Deadly Blessing channels 1970s rural horrors like Crowhaven Farm and Touch of Melissa (a TV movie and a PG-rated horror, notably) with its culture-clash storyline, though the identity of the killer – and the motivation – are kept a secret until the rather confused end. You’re unlikely to guess who it is, simply because both the killer and the motivation make very little sense – it feels like a cobbled-together ending, though it was apparently in the screenplay from the start. What does become obvious early on is that the Hittites, led by scenery-chewing Ernest Borgnine, are so sinister and threatening that they have to be red herrings – and indeed they are. But Craven does at least bring a rounded authenticity to his religious fanatics – possibly because he grew up in an equally repressive fundamentalist community, and so knows that mindset only too well.

Deadly Blessing

Craven certainly piles on incident – to keep the audience from nodding off between killings, there are moments of threat, a snake-in-the bathtub scene that he would riff on in A Nightmare on Elm Street a few years later (fans of movie mistakes will be saddened to hear that in the widescreen version, the infamous ‘woman wearing her panties in the bath’ scene that caused guffaws on VHS has now been framed so that the knickers are off-screen) and assorted creeping around spooky barns – but Deadly Blessing still manages to have a rather slow, steady pace that might grate with some viewers but possibly suits the theme. It genuinely does have a TV movie feel, with significantly bloodless kills by the standard of 1981 (this restraint probably hasn’t helped the film’s reputation), and the presence of Maren Jensen as the lead actress doesn’t help. While she’d achieved fame in Battlestar Galactica, by the time this film came out, that show was becoming a fading memory, and her star status was in rapid decline. As an actress, she doesn’t have the presence to engage the audience (and her character’s nude scenes are all done with a body double). Sharon Stone, in her first proper film role, is more striking, even though her character has little to do and you can see that even at this stage, she had a steely, ruthless determination to be famous. The most effective heroine is Susan Buckner, who is less overtly glamorous but more effortlessly sexy and believable as a character. Craven regular Michael Berryman pops up as a backward Hittite, and is both amusing and sympathetic, but the rest of the male characters – Borgnine aside – are pretty bland and forgettable.
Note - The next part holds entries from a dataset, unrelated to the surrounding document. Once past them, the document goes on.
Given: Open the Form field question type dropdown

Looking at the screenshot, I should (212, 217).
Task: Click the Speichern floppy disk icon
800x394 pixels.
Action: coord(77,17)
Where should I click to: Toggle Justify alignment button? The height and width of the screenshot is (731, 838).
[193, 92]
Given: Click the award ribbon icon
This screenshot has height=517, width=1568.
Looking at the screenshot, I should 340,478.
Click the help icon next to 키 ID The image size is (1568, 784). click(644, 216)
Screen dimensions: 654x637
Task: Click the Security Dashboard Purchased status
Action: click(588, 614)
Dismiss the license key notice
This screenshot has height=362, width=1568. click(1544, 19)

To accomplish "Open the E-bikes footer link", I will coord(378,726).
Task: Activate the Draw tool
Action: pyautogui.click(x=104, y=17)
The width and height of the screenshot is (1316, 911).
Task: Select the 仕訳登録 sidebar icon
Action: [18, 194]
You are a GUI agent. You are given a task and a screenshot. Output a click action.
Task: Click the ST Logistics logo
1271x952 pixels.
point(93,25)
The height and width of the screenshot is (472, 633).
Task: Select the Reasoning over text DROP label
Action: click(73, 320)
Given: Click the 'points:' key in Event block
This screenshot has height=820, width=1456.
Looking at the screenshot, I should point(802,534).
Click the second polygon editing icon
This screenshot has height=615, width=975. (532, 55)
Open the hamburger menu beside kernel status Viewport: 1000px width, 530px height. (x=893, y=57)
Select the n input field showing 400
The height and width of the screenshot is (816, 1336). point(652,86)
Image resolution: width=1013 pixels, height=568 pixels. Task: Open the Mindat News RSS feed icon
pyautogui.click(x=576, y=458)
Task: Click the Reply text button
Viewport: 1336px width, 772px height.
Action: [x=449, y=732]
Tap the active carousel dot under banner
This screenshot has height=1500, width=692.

This is a film about the female characters.

Deadly Blessing

It’s easy to dismiss Deadly Blessing, and it’s certainly no lost classic. The production interference and the clumsy reveal at the end – one that will be more controversial with modern audiences than it was at the time, I suspect – make it feel like a compromised work that needed more thought and a singular vision. Like his contemporary Tobe Hooper, Craven often had producer issues and it certainly hasn’t helped with his filmmaking consistency. But this is one of the better of his lesser works, a film that might have a better reputation had it been made by a less well-known director. The ludicrous ending aside, it’s a passably entertaining time-waster, with some good visual moments that hint at his films to come. Lower your expectations and you’ll probably enjoy this.